Pensando en esto me di cuenta que el refrán se puede usar en realidad de una forma “inversa” a la literal. Si el sabio ve la luna y la señala, y si el sabio es sabio, ¿no debería intuir que el supuesto idiota (en su acepción de falto de capacidad) no verá más que la punta del dedo que la señala? ¿De quién es la culpa entonces? –si es que queremos echársela a alguien–, del “idiota” que no puede o del sabio que desde su supuesta sabiduría no logra “ver” más que un idiota en el otro, en vez de alguien con potencial de dejar de serlo. ¿Por qué juzgar de insalvable la falta de capacidad?

Por otra parte, ¿será que el sabio nació sabio?; o habrá él mismo en algún momento sido “elevado” desde su desconocimiento, por alguien que le mostró esa luna de una forma en la que pudiese verla. ¿Cómo mostrar las cosas de maneras tales en que la verdad pueda ser asimilada, sin dedos distractores?

¿En qué reside la sabiduría del sabio?, en coleccionar informaciones que no puede compartir por incapaz y limitado, o en lograr que los que aún no han podido capturar determinados conceptos se hagan capaces de hacerlo. ¿Qué incapacidad es peor?, la de aprender o la de enseñar. ¿No será la supuesta idiotez del alumno más que la excusa de un mal maestro?

Sabiduría y saber vienen etimológicamente de sabor (de la raíz sapio, saber y sabor en latín); y es maravilloso –para mí que gusto de jugar con las palabras– lo que uno puede “divertirse” con este origen común. El que sabe es el que probó. Hay que probar los saberes, tanto como los sabores. Y al que le gusta un sabor, o un saber, y por ese motivo se entusiasma, y prueba más, y más, se termina transformando en sabio, en “sabedor” de ese sabor, de ese saber.
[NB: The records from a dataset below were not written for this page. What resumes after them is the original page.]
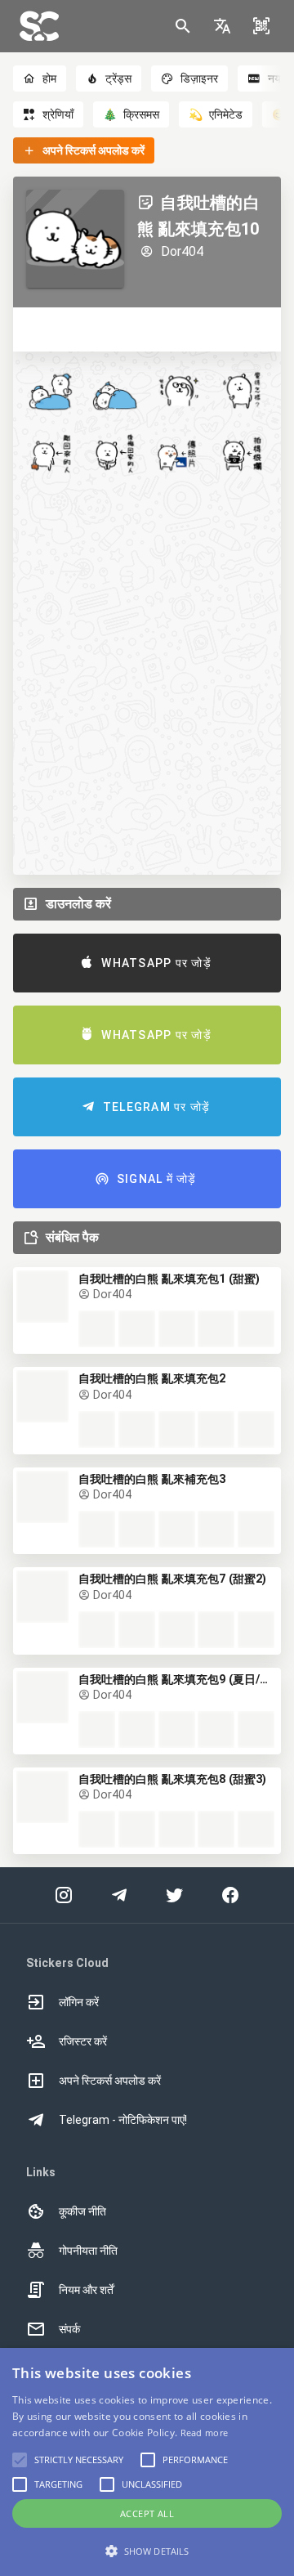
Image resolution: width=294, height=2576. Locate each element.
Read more (204, 2432)
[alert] (147, 2462)
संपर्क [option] (69, 2329)
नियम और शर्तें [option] (86, 2289)
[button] (222, 26)
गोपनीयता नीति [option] (88, 2250)
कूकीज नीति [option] (82, 2211)
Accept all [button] (147, 2513)
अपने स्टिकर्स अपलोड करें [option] (110, 2080)
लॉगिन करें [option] (79, 2002)
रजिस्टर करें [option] (83, 2041)
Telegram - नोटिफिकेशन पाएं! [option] (123, 2119)
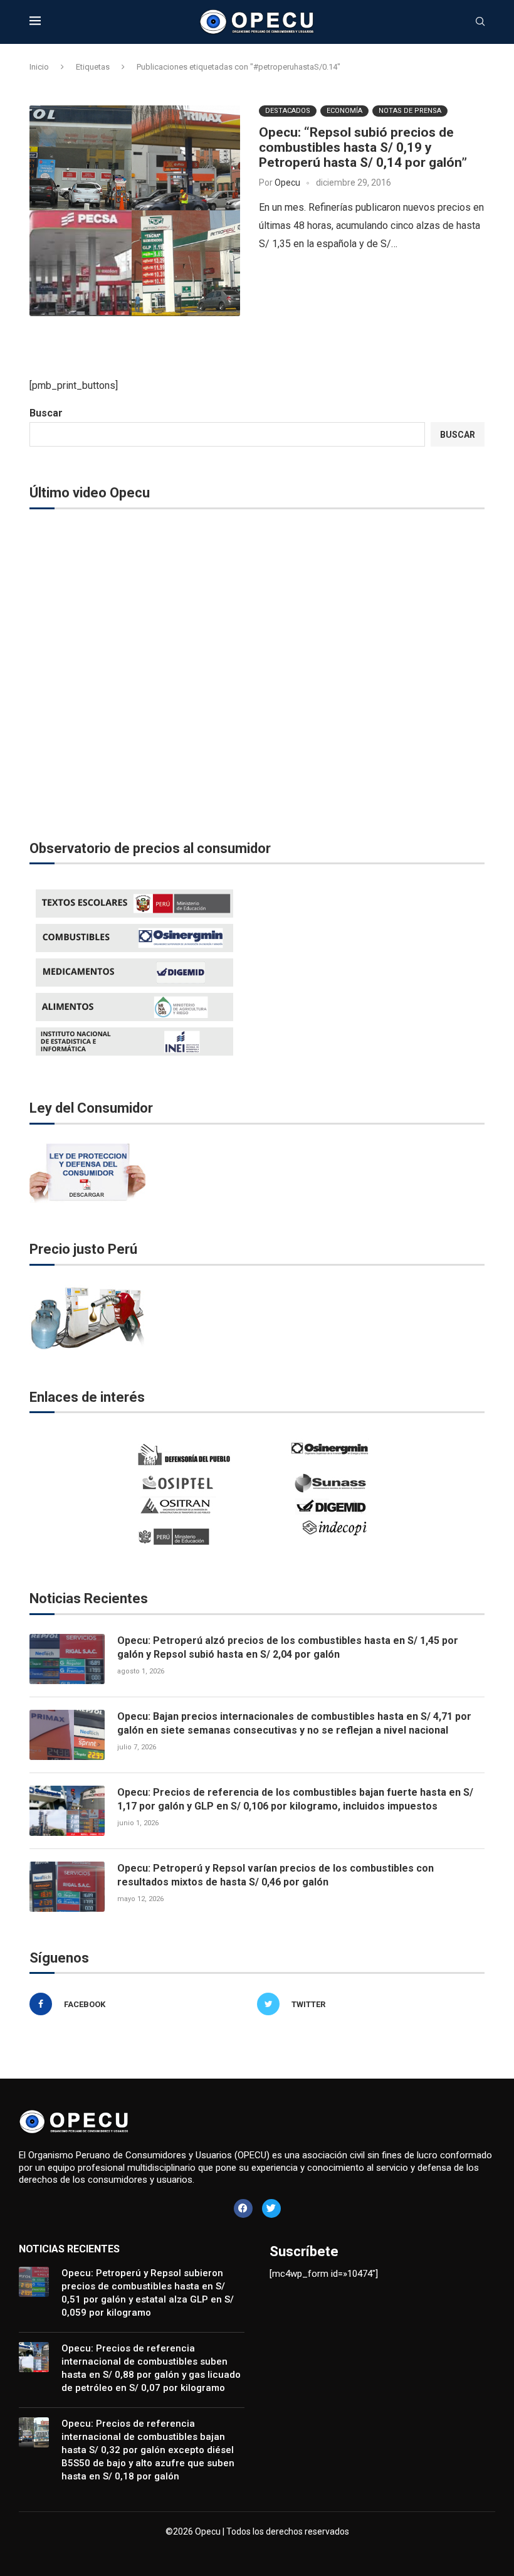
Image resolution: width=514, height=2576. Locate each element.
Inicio (39, 67)
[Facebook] (243, 2208)
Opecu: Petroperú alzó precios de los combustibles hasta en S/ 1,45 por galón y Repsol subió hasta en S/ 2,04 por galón (287, 1647)
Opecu (287, 183)
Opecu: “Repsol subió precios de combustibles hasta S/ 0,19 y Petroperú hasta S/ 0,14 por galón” (363, 147)
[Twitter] (271, 2208)
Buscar (46, 413)
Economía (344, 111)
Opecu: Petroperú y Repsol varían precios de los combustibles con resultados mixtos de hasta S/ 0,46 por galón (275, 1875)
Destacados (287, 111)
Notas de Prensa (410, 111)
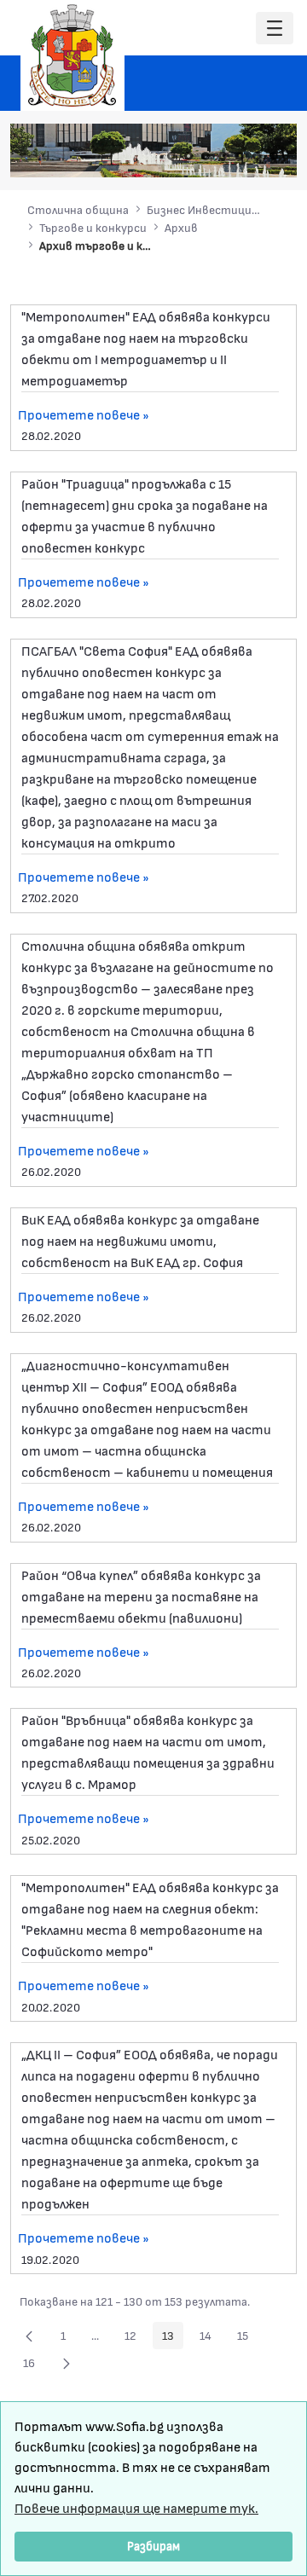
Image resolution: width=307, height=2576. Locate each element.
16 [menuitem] (33, 2365)
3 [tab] (205, 156)
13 (172, 2338)
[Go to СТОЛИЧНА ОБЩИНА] (72, 55)
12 (135, 2338)
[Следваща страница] (66, 2362)
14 (210, 2338)
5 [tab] (239, 156)
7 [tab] (273, 156)
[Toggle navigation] (274, 28)
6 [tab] (256, 156)
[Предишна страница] (29, 2335)
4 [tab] (222, 156)
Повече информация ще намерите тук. (136, 2507)
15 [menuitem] (247, 2338)
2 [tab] (188, 156)
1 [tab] (171, 156)
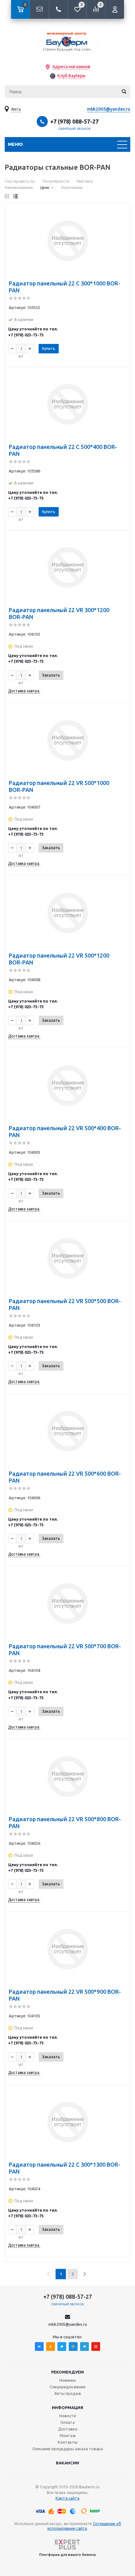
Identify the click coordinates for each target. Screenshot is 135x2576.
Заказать (51, 675)
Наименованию (19, 187)
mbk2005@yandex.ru (108, 109)
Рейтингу (85, 181)
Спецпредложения (67, 2387)
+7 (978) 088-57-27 (74, 121)
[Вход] (114, 9)
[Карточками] (7, 196)
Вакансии (67, 2463)
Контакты (68, 2442)
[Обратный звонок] (58, 9)
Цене (44, 187)
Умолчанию (72, 187)
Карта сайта (67, 2498)
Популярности (56, 181)
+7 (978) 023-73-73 (26, 335)
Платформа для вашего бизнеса (67, 2555)
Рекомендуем (67, 2372)
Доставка (67, 2429)
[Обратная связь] (39, 9)
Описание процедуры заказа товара (67, 2448)
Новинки (67, 2380)
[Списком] (16, 196)
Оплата (67, 2422)
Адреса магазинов (71, 66)
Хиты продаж (67, 2393)
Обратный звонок (74, 128)
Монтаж (68, 2435)
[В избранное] (121, 212)
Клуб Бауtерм (71, 75)
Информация (67, 2407)
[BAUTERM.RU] (67, 41)
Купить (48, 348)
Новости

El punto es, una vez que sé, que incorporé el saber –o el sabor–, ¿qué hago con él?, ¿lo escondo, lo señalo “nada más”, o intento compartirlo realmente? ¿Hablo solamente del saber?, o trato de hacer que otros lo prueben para gustar del mismo sabor, del mismo gusto por aquello a lo que algo sabe, a lo que de las cosas se puede saber.

Pues bien, creo que usando la definición griega de idiota (y por lo tanto sin ánimo de insultar), se puede decir que el que sabe y no logra hacer saber no es más que eso, un idiota por no ocuparse de los asuntos públicos –sea por decisión o por incapacidad–, por no com-partir; especialmente cuando se auto limita subestimando a los demás, en vez de buscar el desarrollo en sí de las capacidades adecuadas para enseñar.

Saber transmitir un saber, preocuparse por el que tiene que saber y no tanto por el saber en sí, es tal vez lo que considero el grado máximo de sabiduría: el saber hacer que otros logren saber.

Pienso que el proverbio “carga” sobre el que no puede más que fijarse en la punta del dedo, una responsabilidad que no tiene. Por eso me gustaría mucho que existiese una segunda versión del mismo que pudiese decir así:

“Si el sabio que señala la luna no logra que los que quieran conocerla vean más que la punta de su dedo, es muy probablemente –además de sabio– un idiota”.